One thing to note is that so far we’ve been dealing with asynchronous reception with a single consumer thread. It is possible to multithread to your consumers (remember that you’ll still have to make them stateless or thread-safe) using the concurrent consumers property of the MessageListenerContainer.


<bean id="listenerContainer" class="org.springframework.jms.listener.DefaultMessageListenerContainer"> <property name="concurrentConsumers" value="5" /> <property name="connectionFactory" ref="connectionFactory" /> <property name="destination" ref="destination" /> <property name="messageListener" ref="messageListener" /> </bean>

One thing I’d like to note (from my own painful experience) is to make sure that you don’t use concurrent consumers with a Topic. Remember that in a JMS topic all messages are delivered to all consumers on a topic. This means that if you have concurrent consumers on a topic, all of them will receive the same message; typically something that you’d want to avoid. However, if you’re using a queue, obviously this would dispatch each new message to the consumers in a round-robin fashion.

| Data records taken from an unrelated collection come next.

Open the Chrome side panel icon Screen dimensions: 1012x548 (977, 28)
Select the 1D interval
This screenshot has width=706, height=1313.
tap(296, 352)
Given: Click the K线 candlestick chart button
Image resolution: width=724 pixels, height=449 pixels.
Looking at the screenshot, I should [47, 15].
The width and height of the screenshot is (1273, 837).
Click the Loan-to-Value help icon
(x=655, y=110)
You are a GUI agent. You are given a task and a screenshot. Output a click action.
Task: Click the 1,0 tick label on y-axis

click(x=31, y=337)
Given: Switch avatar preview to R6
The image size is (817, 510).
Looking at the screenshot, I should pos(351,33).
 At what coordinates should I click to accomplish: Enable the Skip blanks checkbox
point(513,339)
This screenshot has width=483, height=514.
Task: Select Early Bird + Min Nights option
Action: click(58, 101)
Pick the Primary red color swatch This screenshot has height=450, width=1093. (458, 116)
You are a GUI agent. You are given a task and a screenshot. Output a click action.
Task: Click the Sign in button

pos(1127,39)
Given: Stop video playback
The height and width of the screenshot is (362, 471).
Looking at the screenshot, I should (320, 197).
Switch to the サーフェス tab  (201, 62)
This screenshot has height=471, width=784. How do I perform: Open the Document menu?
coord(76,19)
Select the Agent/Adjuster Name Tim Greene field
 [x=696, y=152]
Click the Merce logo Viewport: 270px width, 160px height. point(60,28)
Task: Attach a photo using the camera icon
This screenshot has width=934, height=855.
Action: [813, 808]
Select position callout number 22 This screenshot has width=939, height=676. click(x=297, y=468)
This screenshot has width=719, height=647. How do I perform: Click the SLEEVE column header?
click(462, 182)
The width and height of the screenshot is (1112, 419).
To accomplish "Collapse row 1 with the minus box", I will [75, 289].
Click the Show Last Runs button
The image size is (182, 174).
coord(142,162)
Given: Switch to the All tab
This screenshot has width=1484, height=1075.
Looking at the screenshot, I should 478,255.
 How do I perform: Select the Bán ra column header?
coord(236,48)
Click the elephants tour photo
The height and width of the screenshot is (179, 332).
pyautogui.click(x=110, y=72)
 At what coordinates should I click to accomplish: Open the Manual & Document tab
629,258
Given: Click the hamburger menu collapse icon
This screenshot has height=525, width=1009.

So, there you have it. It isn’t very flashy and is probably very similar to something you may have written at some point, but now all you have to do is use it, you don’t have to maintain it. Let me also say that this is just the tip of the iceberg. The MessageListenerContainers have the ability to take part in transactions, use custom threadpools (like the ones provided with an app server) with the new Spring TaskExecutorabstraction, and even expose the native JMS session to the consumer. Each of those things is a topic for another post though.